A Sequence of Our Videos for Beginners

Many have asked about a course on R programming and bioinformatics analysis. We both love the idea but due to the ever changing landscape of analysis tools and pipeline, We don't think such analysis can ever be done. However, we put together this list for anyone starting out in R programming and Bioinformatics.

Hope it helps :)

Chapter 1 : Basics in R Programming and Data visualization

Running Basic Statistical Analysis

R is one of the most popular tools for statistical analysis, it is also one of the few open source tools available in the market. Unlike other tools like SPSS, R uses a command line interface and could be scary for people new to the platform. However, running test in R is actually surprisingly easy and most basic analysis can be completed with a single function.

Link to Self Checking Questions: https://forms.gle/A3GP8A61JvUP1TJaA

Using ggplot2 in R for Data visualization

ggplot is one of the, if not, the most used tools for data visualization in R. It is very fast and simple to start, but also incredibly powerful once you have master the syntax.

Chapter 2: RNA-Seq Analysis Pipeline and DEGs Analysis

RNA-Seq: From FASTQ to DEGs

With that, this project was set out to discover a way to accomplish similar goal of isolating the DEGs from online database using all open source tools that does not necessary relies on all-in-one platform like Galaxy, R language as well as the packages used here are all open source, and could be downloaded and stored on a local computer relatively easily and recovered when needed. Even if Bioconductor no longer support the downloading of dataset/libraries.

Gene Set Enrichment Analysis + Over Representation Analysis

Enrichment analysis is very common in the Omics study. Did you know, with the same result from the Differential Expression Analysis, we can obtain two different types of enrichment results.
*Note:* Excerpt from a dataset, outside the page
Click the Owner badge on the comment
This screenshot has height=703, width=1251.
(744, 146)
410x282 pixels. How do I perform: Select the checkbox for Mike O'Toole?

This video guides you on the how and why performing them.

Chapter 3: Single Cell RNA-Seq and Analysis

Single Cell RNA-Seq: Data Import, Clustering and Markers Identification

Single Cell RNA-Sequencing have been a powerful tools for the understanding of the interactions in a group of cells that is close together. In the past the diluting effects have also been a problem in RNA-SEQ experiment whereby a smaller groups expressing a different groups of genes will get "diluted" by the surrounding cells. i.e. the guard cells in the leaves compared to the rest of the cells type.

In the video I am adapting from a script developed by Satijalab on the first look at a single cell RNA-seq experiment. Including how the sample can be clustered into difference cell types using specific marker genes and how to make a great visualization on the analysis results.

Single Cell RNA-Seq: Sub setting objects

Subset makes the object smaller and faster to run in scRNA-Seq. In many analysis it is critical for the identification of interesting patterns among the dataset

Single Cell RNA-Seq: Comparison with Integration

It is often that we need to combined the datasets from two separate condition with very different sequencing pipeline and output. They might also contain very different results and sensitivity.

Ultimately, the details in experimental design is going to another book of content, so assuming the experimental setup for the two samples is correct and comparable, how can you integrate the two datasets and compare the gene expression between them?

Single Cell RNA-Seq: Case Study

I reproduced the Single-cell RNAseq results of a Nature Communication paper using Seurat, fgsea, Monocle3, and Slingshot packages in R. This video is great for you if you're not sure how to make sense or interpret the outputs of a typical ScRNA analysis.

Chapter 4: Concepts and Algorithms

FOR Loops and Efficient Coding

Looping is one of the most common things we do in computer science and data science. Whether we are trying to plot the same type of graph over many many dataset or try to do apply the same function over all the columns, underneath many complicated high levels functions we are always try to do loopings. For here, I am trying to share some of the tips and tricks I found online and some of them are my personal best practices from my years of coding.

Introduction to WGCNA

A quick bitesize intro about Weighted Gene Co-expression Network Analysis (WGNCA), it's quite common yet important for the network analysis of genomic data.